Before long, I’d ditched the Sinclair for an Atari 800 (prying open the Sinclair to see how it worked turned out to be a bad move).
Holed up in my room with phone-book-thick copies of BYTE magazine and a 6502 programming book, I gradually taught myself to code crude Asteroids knock offs and other simple games. (6502 was the name of the Atari’s 8-bit microprocessor "brain"—the same chip found in both the Apple I and Apple II.)
Being Bill Budge
Other kids I knew were obsessed with rock stars or outfielders. My hero was a guy named Bill Budge, the
wizard behind the Pinball Construction Set. A game within a game, PCS essentially allowed you to build your own pinball machine. To me, it was pure programming genius.
I dreamed of creating software like that, or like one of the other games I played every day after school: Castle Wolfenstein, Ultima, Wizardry, and Microsoft’s Olympic Decathlon. Anybody else remember that one?

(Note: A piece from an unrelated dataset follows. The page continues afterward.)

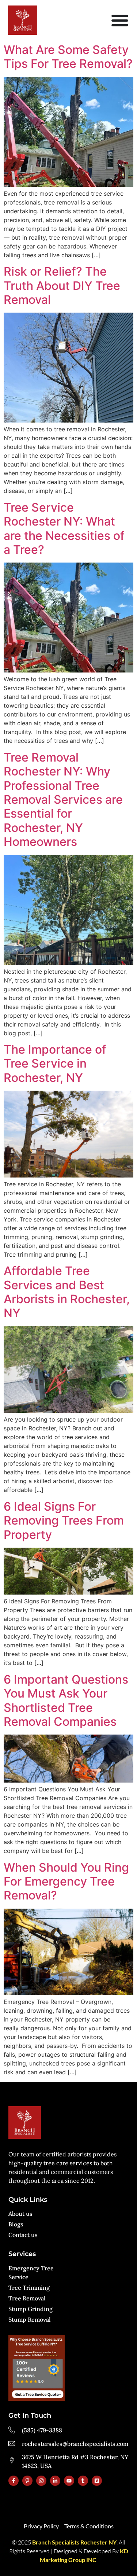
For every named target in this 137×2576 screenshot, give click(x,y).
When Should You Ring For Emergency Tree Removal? (66, 1881)
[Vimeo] (97, 2481)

My friend Wiley and I used to spend long Saturday afternoons bashing the keyboard on his dad’s Apple II, trying to set new world records.
It’s funny where the roads in life can lead. In college, I decided I wanted to write about technology rather than create it (a few Ds in chemistry and calculus helped provide career clarity). And that’s what happened: I spent the next 15 years covering science and technology at various newspapers and magazines.
Now I’m back where my 8-bit dreams all started. At Microsoft, one of my jobs is to help develop the next generation of Windows, working alongside teams of programmers with their own Bill Budge-like powers.
I’d like to think that 11-year-old kid back in Pennsylvania would have been impressed.